§ The task
All of the listing below must be repeated word for word. Pictures are the only thing to omit.

§ Data for this exercise

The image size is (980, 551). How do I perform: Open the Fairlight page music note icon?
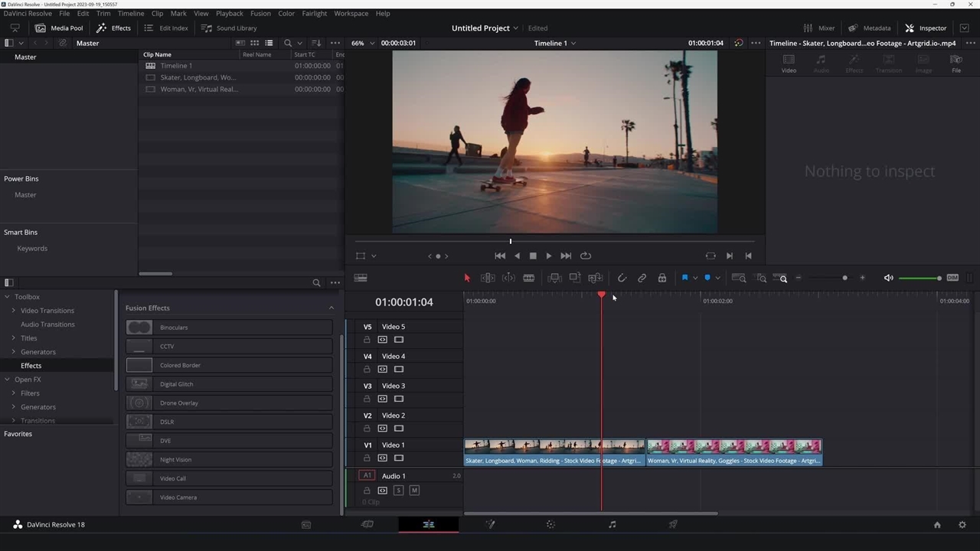point(612,524)
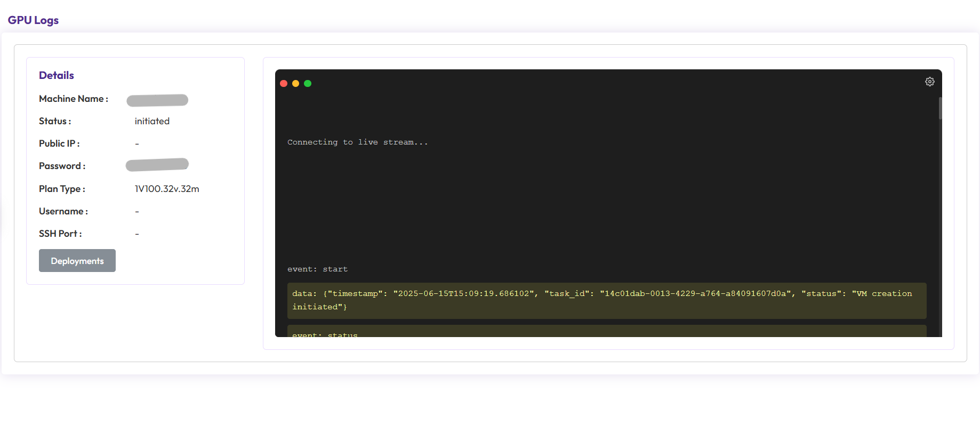Viewport: 980px width, 432px height.
Task: Click the SSH Port label
Action: pos(60,234)
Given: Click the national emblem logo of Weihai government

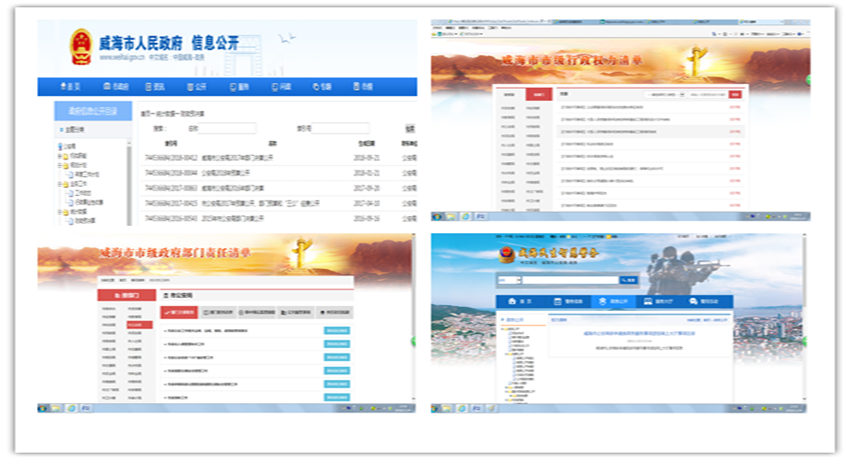Looking at the screenshot, I should point(79,47).
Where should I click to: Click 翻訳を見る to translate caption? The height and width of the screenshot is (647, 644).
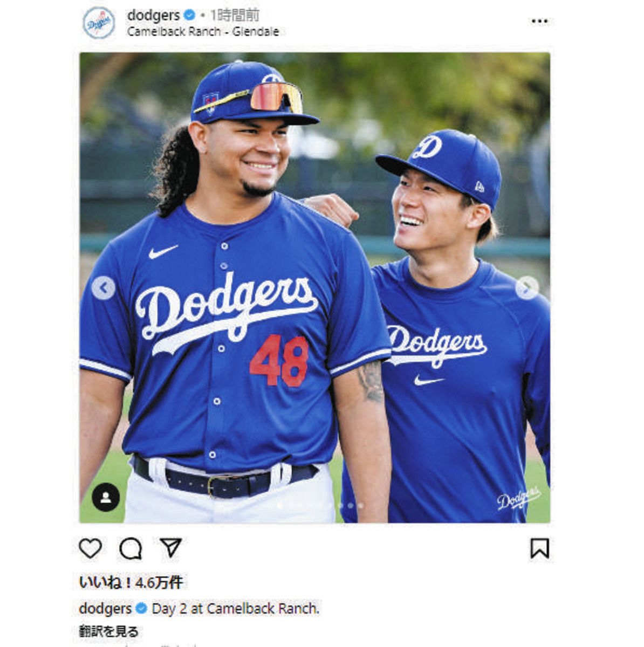tap(109, 631)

§ Task result
The image size is (980, 551). How do I perform: Open the Fairlight page music note icon?
point(612,524)
Viewport: 980px width, 432px height.
Task: Click the SSH Port label
Action: pos(60,234)
Given: Click the national emblem logo of Weihai government

Looking at the screenshot, I should point(79,47).
Where should I click to: Click 翻訳を見る to translate caption? The height and width of the screenshot is (647, 644).
tap(109, 631)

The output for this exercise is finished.